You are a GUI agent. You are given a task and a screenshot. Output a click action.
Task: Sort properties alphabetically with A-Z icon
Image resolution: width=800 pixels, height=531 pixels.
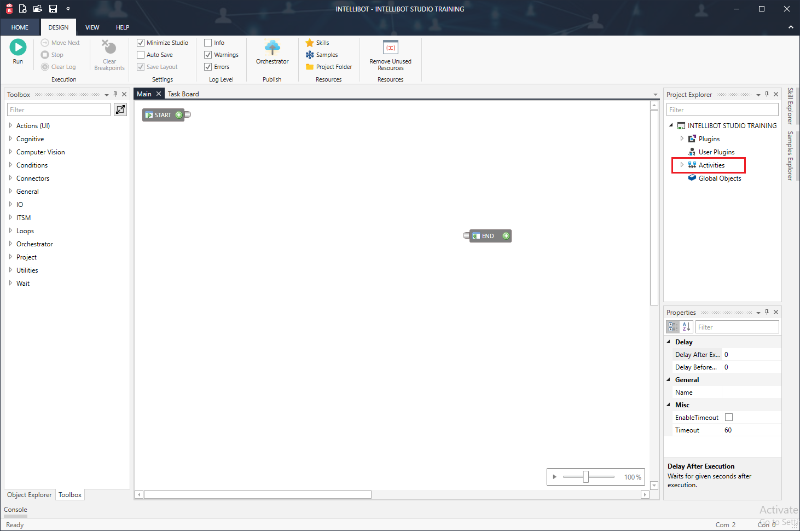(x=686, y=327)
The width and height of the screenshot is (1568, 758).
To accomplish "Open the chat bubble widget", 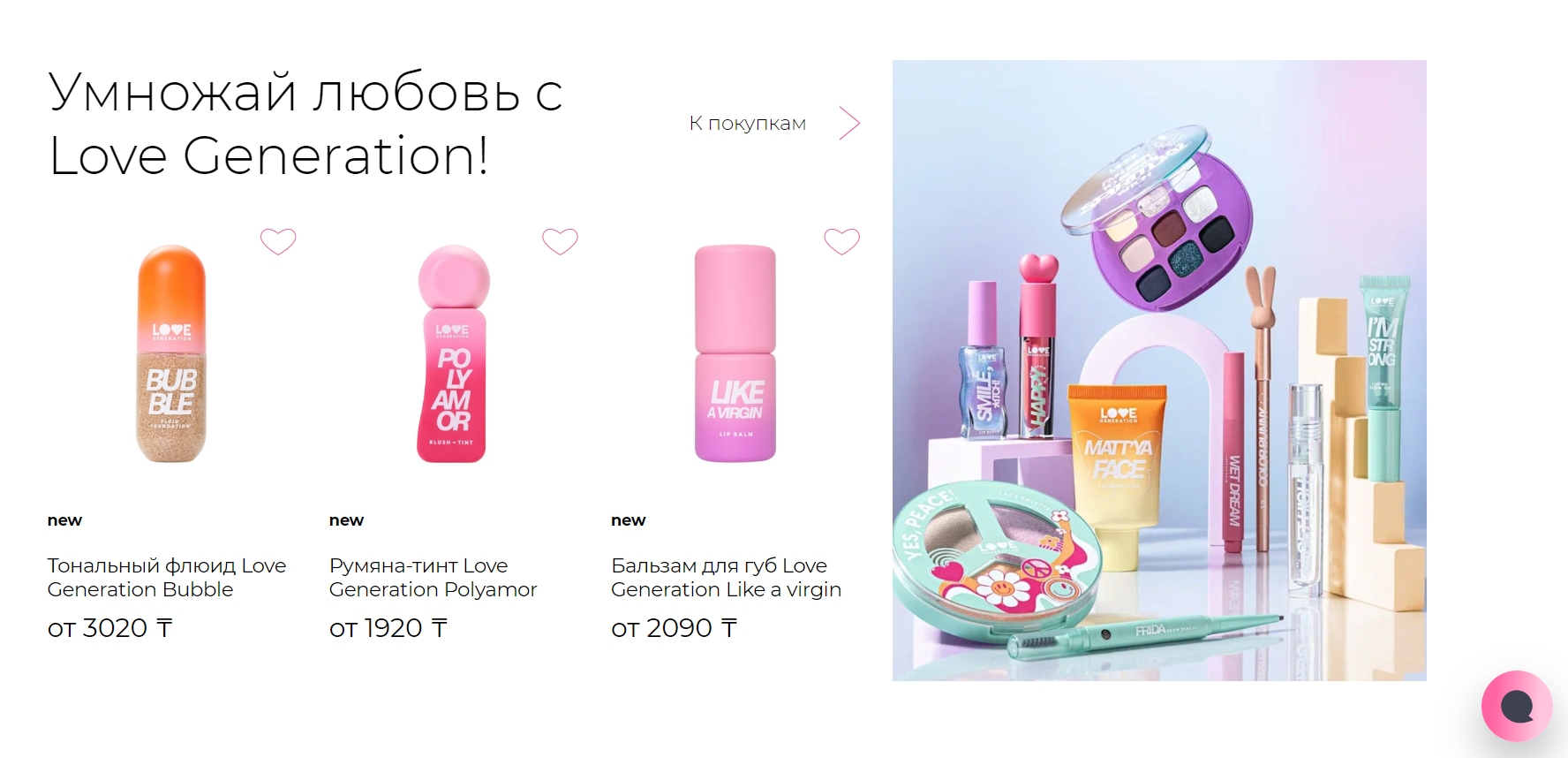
==
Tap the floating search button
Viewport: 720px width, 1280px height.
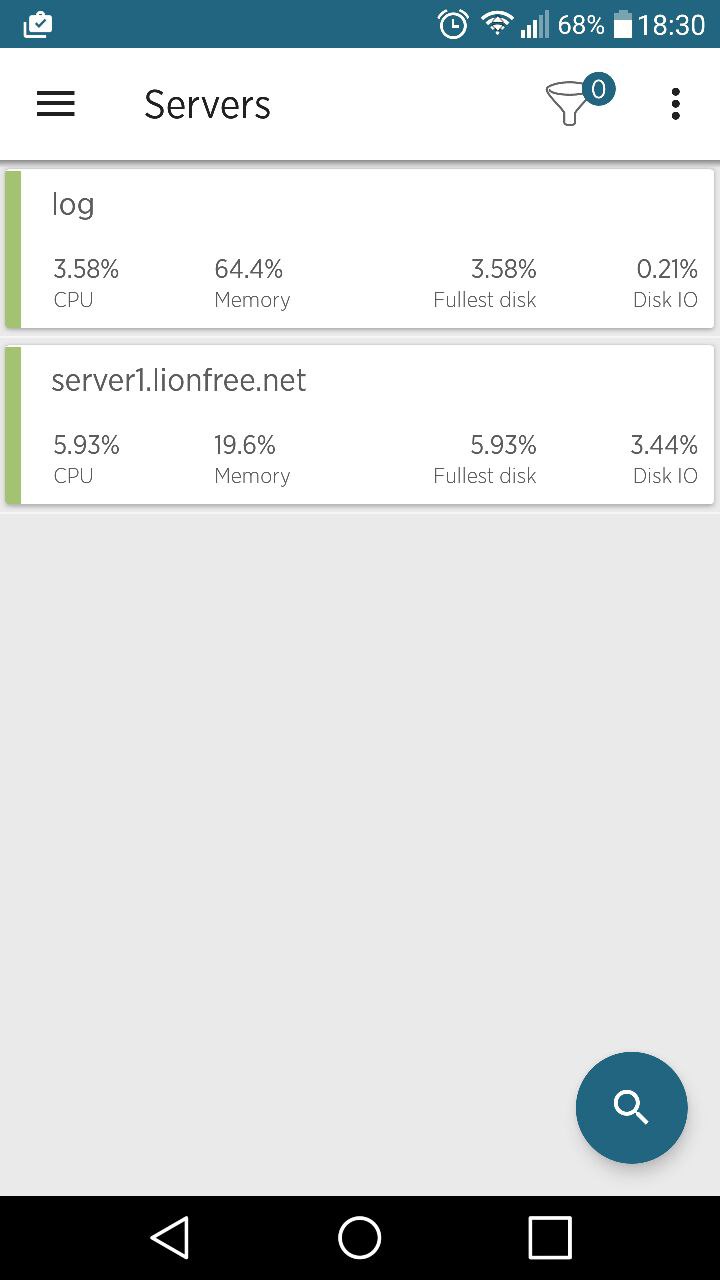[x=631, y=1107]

> WORK ITEM
Leave the pictures out. Output, exactly, the lines of the material above starting at the line containing "Image resolution: width=800" and ending at the line containing "the chat bubble".

> WRITTEN SOLUTION
Image resolution: width=800 pixels, height=531 pixels.
(x=686, y=327)
The width and height of the screenshot is (1568, 758).
To accomplish "Open the chat bubble widget", 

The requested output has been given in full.